Text section →
◆ ◆ ◆ ◆

Lebeck may have been a Catholic French-Canadian trapper of the Hudson's Bay Company—judging by the Catholic-style Christogram seen on his grave—granted by the Governor of California to hunt in the Tulare Valley. The only primary source for his life is the epitaph, reading:

IHS + PETER LEBECK KILLED BY A x BEAR OCT^{R} 17 1837

The bear in question has been identified as a California grizzly, as early European-American settlers in California referred to brown bears as "x bears" due to the pattern of dark fur sometimes seen on their back. There is a single California grizzly specimen showing this pattern at the Museum of Vertebrate Zoology at Berkeley (MVZ 16615).

William F. Edgar was told by Native Americans living at Fort Tejon that Lebeck, a trapper passing through the canyon, went off by himself in pursuit of a large grizzly and shot it underneath the oak tree. Approaching it, the bear fatally mauled him. The visit was probably in 1893. Outside of this, nothing else solid is known about Lebeck. A number of apocryphal works and speculative theories have emerged regarding him, such as that he was an Acadian French spy sent by the Republic of Texas. A memoir attributed to Lebec and published in a local newspaper claims he was a Lieutenant of Engineers in the French Army named Pierre Lebecque, who was present with Napoleon on Elba. In 1915, a five franc coin, dated 1837, was found in the ruins of an adobe hospital on Fort Tejon grounds, fueling legends that he was connected to the French government.

◆ ◆ ◆ ◆

Supplied data →
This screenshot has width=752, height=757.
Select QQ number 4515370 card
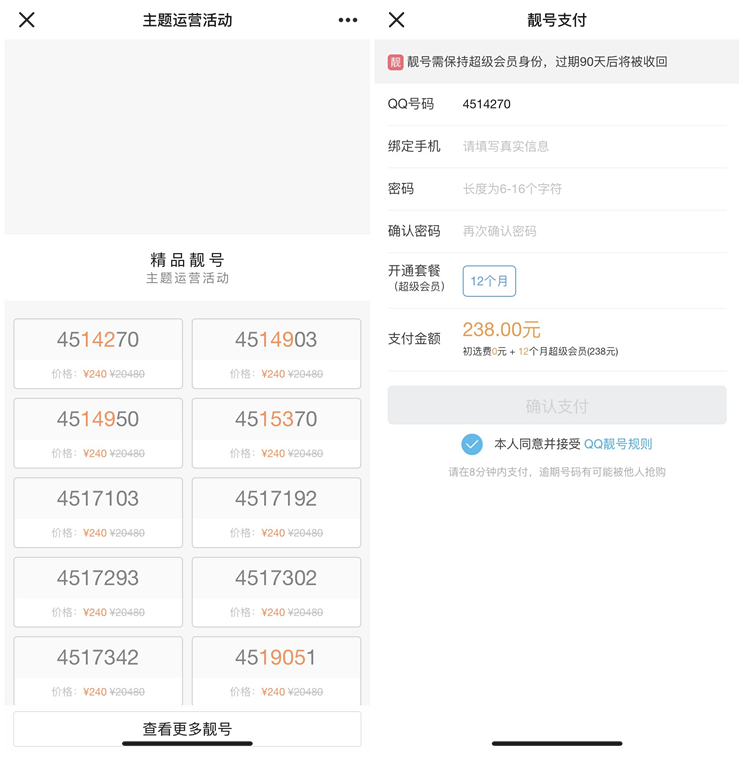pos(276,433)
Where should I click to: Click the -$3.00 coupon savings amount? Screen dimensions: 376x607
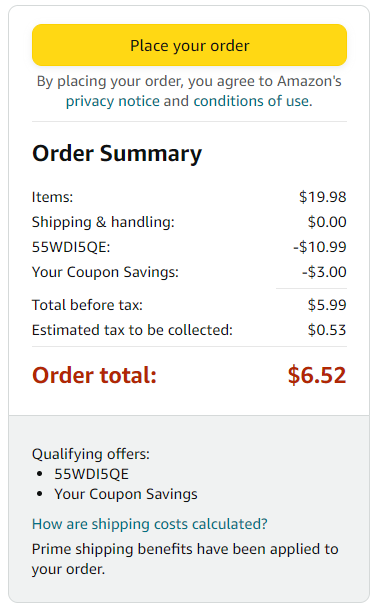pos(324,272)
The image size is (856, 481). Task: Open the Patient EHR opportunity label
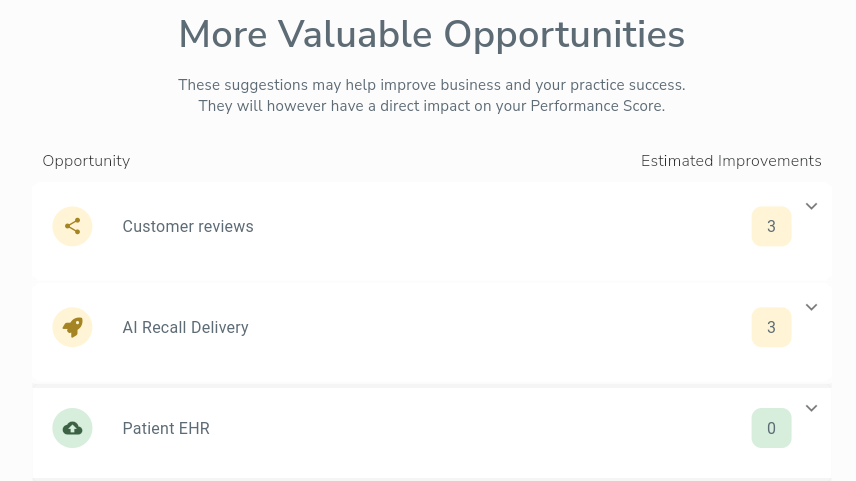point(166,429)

◆ ◆ ◆ ◆

Prompt 1 → From the Peter Lebeck passage, pull out word for word the portion between "Lebeck may have" and "Berkeley (MVZ 16615).", inclusive.
Prompt 2 → In the Peter Lebeck passage, why did early European-American settlers in California call brown bears "x bears"?
Prompt 3 → Summarize the Peter Lebeck passage in two sentences.

Answer section 1 →
Lebeck may have been a Catholic French-Canadian trapper of the Hudson's Bay Company—judging by the Catholic-style Christogram seen on his grave—granted by the Governor of California to hunt in the Tulare Valley. The only primary source for his life is the epitaph, reading:

IHS + PETER LEBECK KILLED BY A x BEAR OCT^{R} 17 1837

The bear in question has been identified as a California grizzly, as early European-American settlers in California referred to brown bears as "x bears" due to the pattern of dark fur sometimes seen on their back. There is a single California grizzly specimen showing this pattern at the Museum of Vertebrate Zoology at Berkeley (MVZ 16615).

Answer section 2 → They named them for the pattern of dark fur sometimes seen on their backs.

Answer section 3 → The only primary source for Peter Lebeck's life is his epitaph, which records that he was killed by an "x bear" on October 17, 1837; that bear has been identified as a California grizzly. Native Americans at Fort Tejon told William F. Edgar that Lebeck shot a large grizzly under the oak tree and was fatally mauled when he approached it, but little else about him is known for certain, and various apocryphal works and speculative theories have emerged.